I.  At the Vatican.  (α) Of the Sermons.  (1)  Codd. 3835 and 6 are two volumes in Roman Character of a Lectionary of about the 8th century; the second volume contains the “Tome” (which in the 8th and 9th centuries used to be read in the Church offices before Christmas):  (2)  3828, a parchment (10th century), also a lectionary:  (3)  1195, a parchment folio (11th century), a lectionary containing inter alia some of Leo’s homilies:  (4)  1267, 8 and 9 of the same character (11th century):  (5)  1270 contains the Sermon de Festo Petri cathedræ, (now xiv. in Migne’s Appendix), from which Cacciari restored Quesnel’s imperfect edition of it to its present state:  (6)  1271 and 2 are also lectionaries:  (7)  4222 in Lombardic characters (9th century), a lectionary:  (8)  5451 in Roman characters (12th century), a lectionary:  (9)  6450 parchment (12th century):  a lectionary containing the sermon de Festo Petri cathedræ in the form found and printed by Quesnel; (10)  6451 similar:  it contains sermons de Quadragesima  and others:  (11)  6454 similar.
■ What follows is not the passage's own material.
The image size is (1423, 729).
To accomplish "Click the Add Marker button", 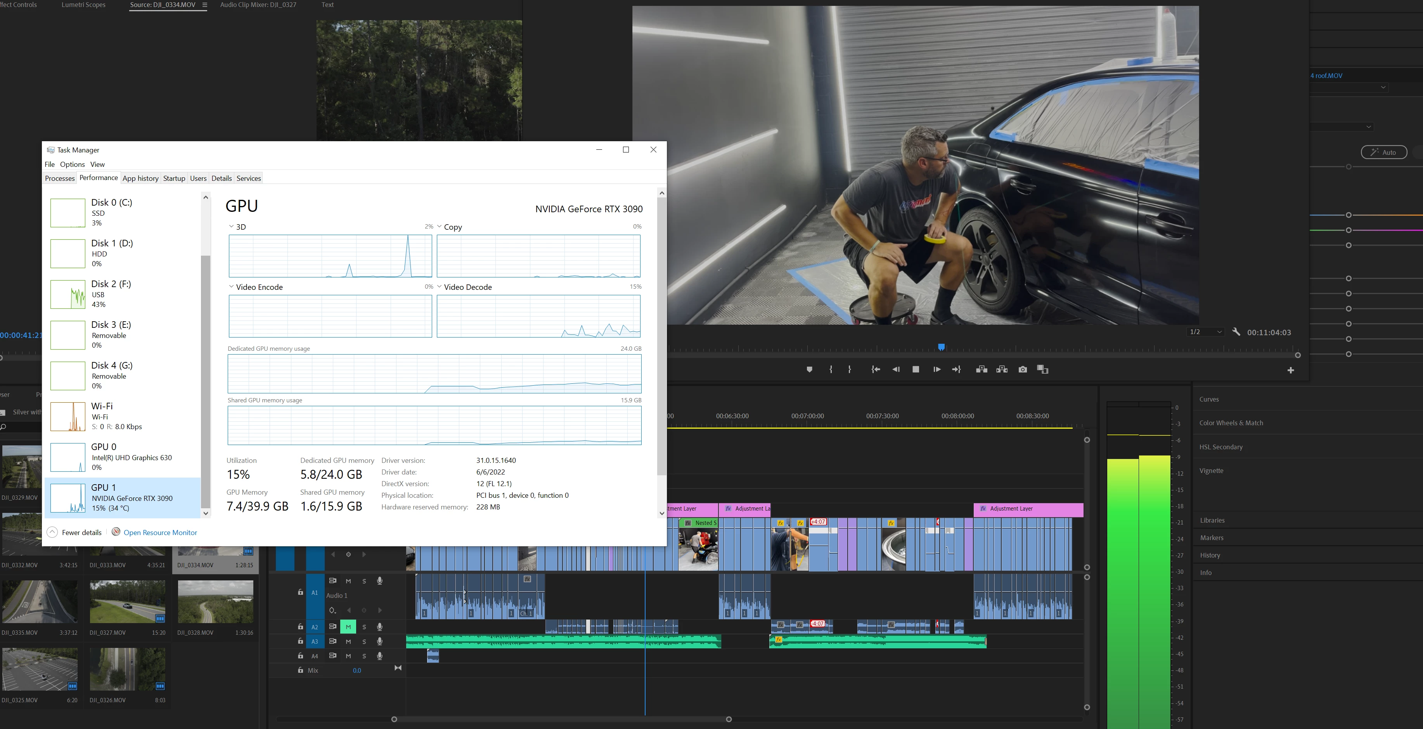I will click(809, 369).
(β) Of the Letters:  these are mostly rather later (i.e. about 12th or 13th century):  but (1)  1322 is of an older date, and contains besides the epistles, all the acts of the Council of Chalcedon:  (2)  5759 is earlier than the 9th century; it used to belong to the monastery of S. Columban at Bobbio, and contains 31 letters:  (3)  5845 is very ancient, and according to Cacciari, Lombardic:  it contains 24 letters.
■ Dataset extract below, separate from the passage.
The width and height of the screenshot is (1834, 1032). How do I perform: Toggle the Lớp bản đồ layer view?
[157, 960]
(γ) Letters and Sermons together:  of these there are nine collections in the Vatican, of which 548 and 9 contain the sermon de Absalom  which is condemned by Cacciari.  The Regio-Vaticanus codex 139 is a fine collection of Leo’s works (12th century).

II.  At other places:  (1)  The codex Urbinas 65 is thought to be a copy of the Regio-Vaticanus 139 made in the 14th century.
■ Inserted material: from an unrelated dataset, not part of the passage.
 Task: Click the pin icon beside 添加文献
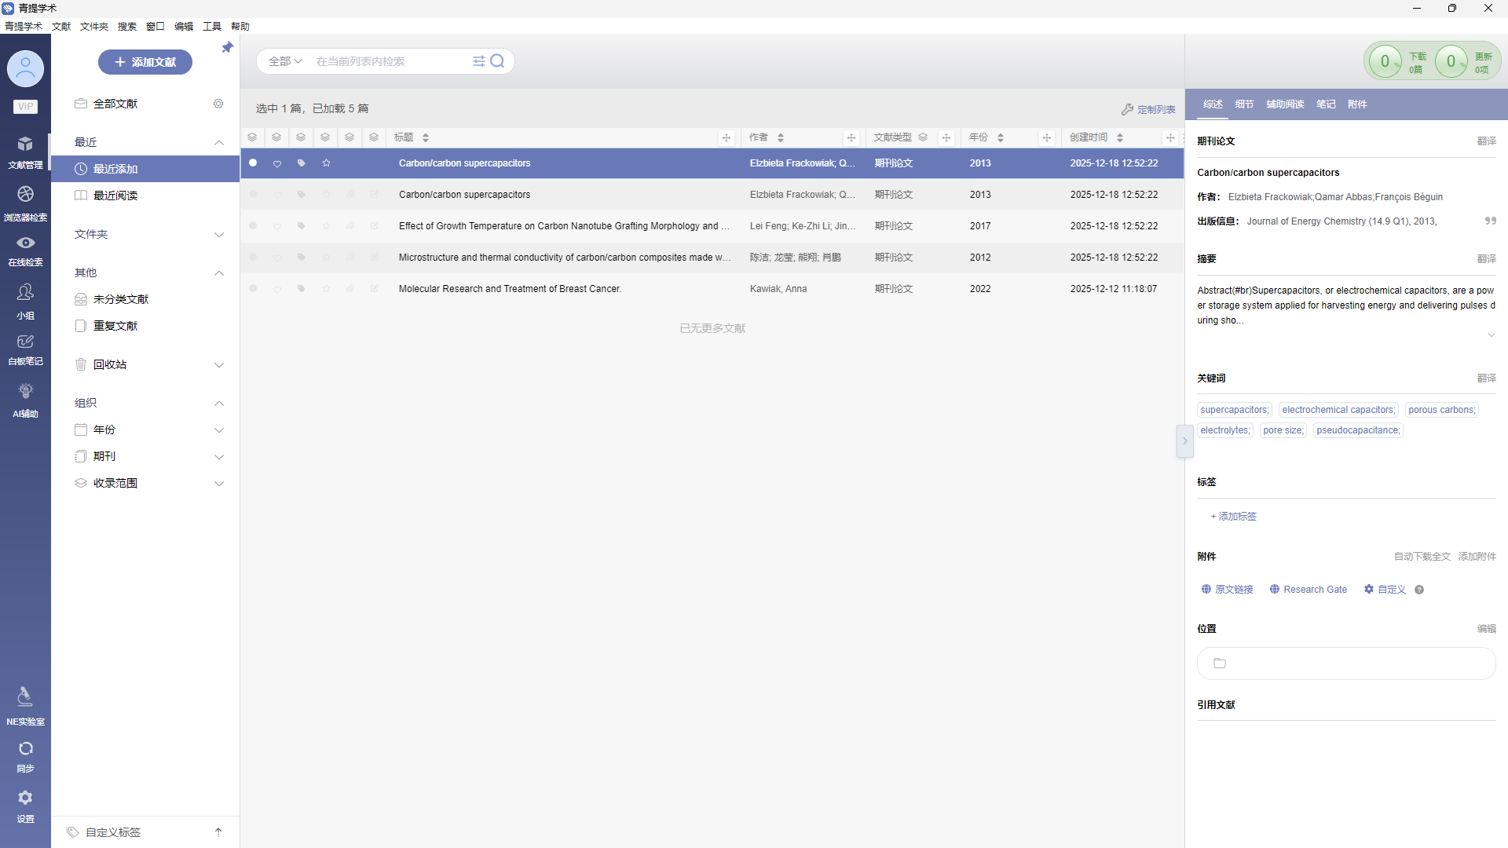(228, 48)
(2)  Codex Grimanicus1414    Grimanus, from whom this Codex is named, was Cardinal of S. Mark, &c., in the 16th century.is a ms. on which Quesnel lays great stress:  Quesnel assigns it to the ninth century; it contains 107 letters, of which 28 had never been printed before Quesnel.

(3)  The Thuanei; (α) 129 contains 123 letters:  (β) 780 contains the Tome:  (γ) 729 contains the spurious de vocatione gentium and some epistles.

(4)  The Corbeienses are old.

(5)  The Taurinensis 29 D. iv. is a fine 13th-century ms. containing 52 letters.

(6)  The Florentinus codex belongs to the 13th century also.

(7)  Ratisbonensis 113 DD. AA., in the monastery of S. Emeramus, contains 72 letters:  it is said to date from about 750 a.d.

(8)  The two Bergonenses are of 12th century, and contain 12 sermons.

(9)  Two Chigiani also of 12th century contain 4 sermons.

(10)  The Padilironenses contain 9 sermons and the Tome.

(11)  There are three Patavini, of which two contain the Tome.

(12)  Vallicellani:  these are a number of 11th or 12th-century codices.

There are also the Veneti, the Vercellenses, the Veronenses, &c.

N.B.  The foregoing account is taken from Schönemann’s Notitia Historico-Literaria  (1794), and the translator has no means of knowing whether it is still correct (1890).